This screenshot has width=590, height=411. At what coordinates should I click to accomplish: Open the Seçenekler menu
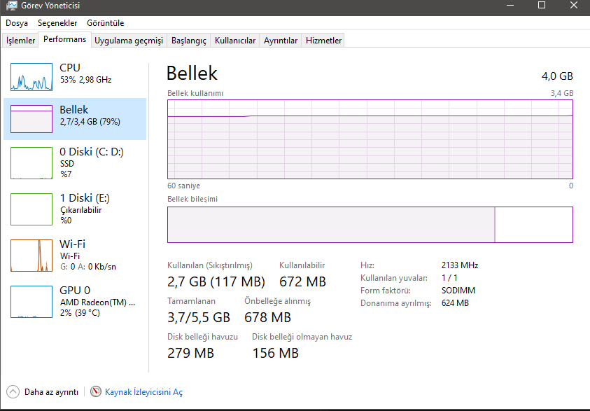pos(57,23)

==

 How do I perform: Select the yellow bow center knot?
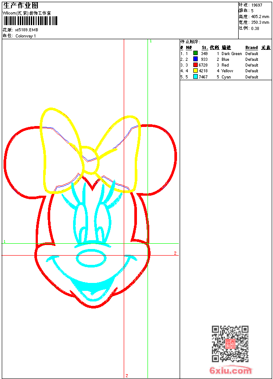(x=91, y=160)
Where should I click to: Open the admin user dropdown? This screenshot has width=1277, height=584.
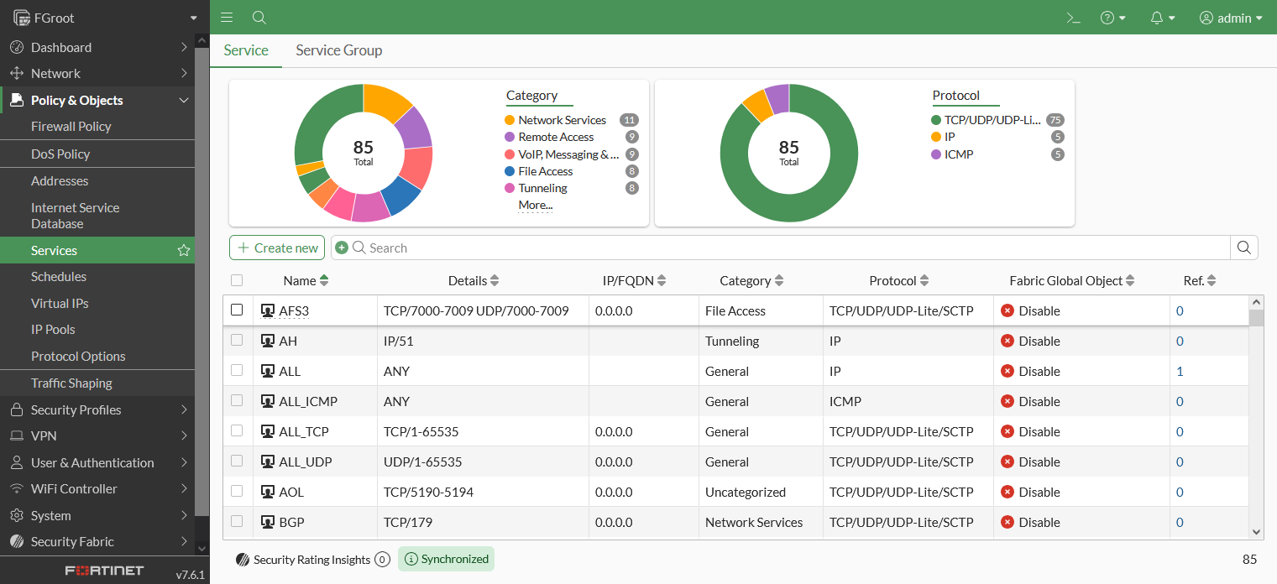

Task description:
I would like the exact lines from the data above, starting with the one that holds "How do I perform: Select" and going on through the one that holds "Where should I", without the pictures.

Task result:
 How do I perform: Select the yellow bow center knot?
(x=91, y=160)
Where should I click to: Open the admin user dropdown? This screenshot has width=1277, height=584.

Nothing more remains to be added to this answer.